Provided entries: Begin

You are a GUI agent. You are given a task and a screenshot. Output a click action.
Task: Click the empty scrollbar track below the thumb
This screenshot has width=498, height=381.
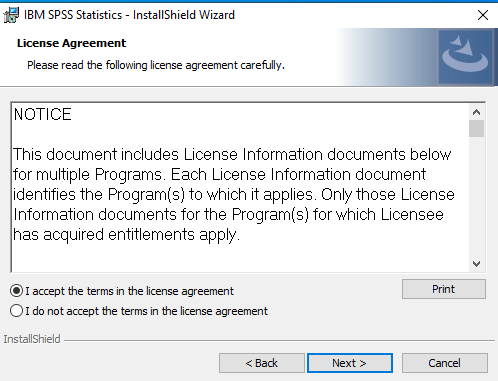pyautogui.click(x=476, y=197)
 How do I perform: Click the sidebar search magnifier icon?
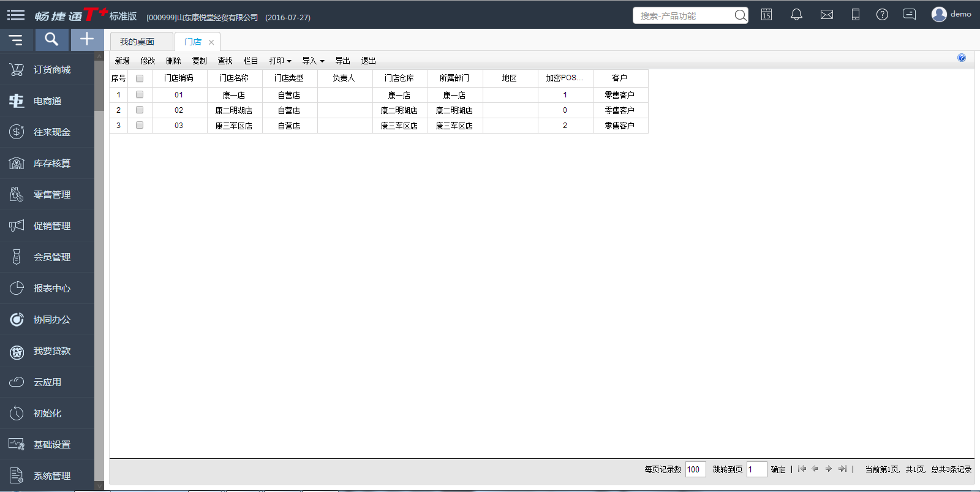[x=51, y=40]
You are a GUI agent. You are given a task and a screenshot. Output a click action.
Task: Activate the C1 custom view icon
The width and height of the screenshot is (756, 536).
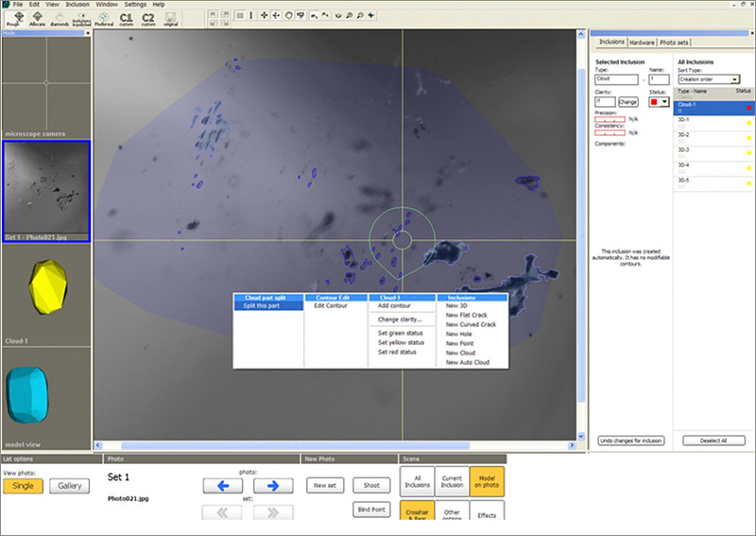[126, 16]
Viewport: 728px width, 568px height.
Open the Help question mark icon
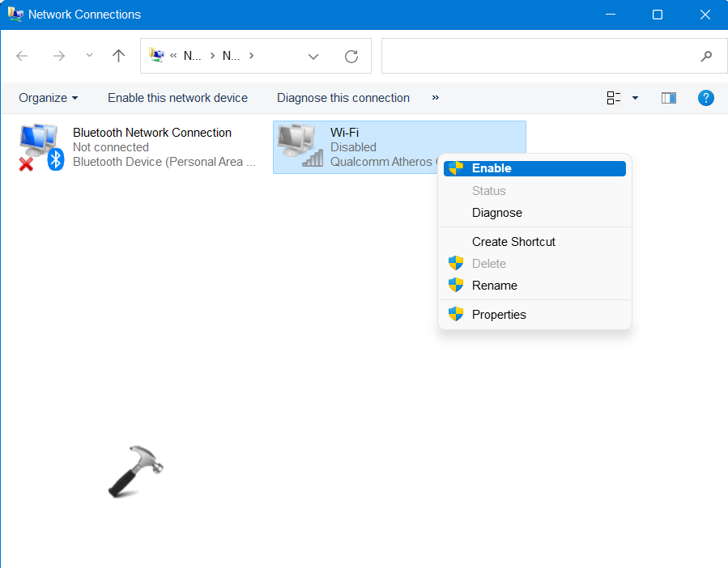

Provided entries: End

Reproduce every entry above in full and exactly, though not its pictures.

You are a GUI agent. You are given a task and a screenshot. Output a click action.
Task: Click the empty scrollbar track below the thumb
This screenshot has width=498, height=381.
pyautogui.click(x=476, y=197)
 How do I perform: Click the sidebar search magnifier icon?
[x=51, y=40]
You are a GUI agent. You are given a task and a screenshot. Output a click action.
Task: Activate the C1 custom view icon
The width and height of the screenshot is (756, 536).
[126, 16]
Viewport: 728px width, 568px height.
Open the Help question mark icon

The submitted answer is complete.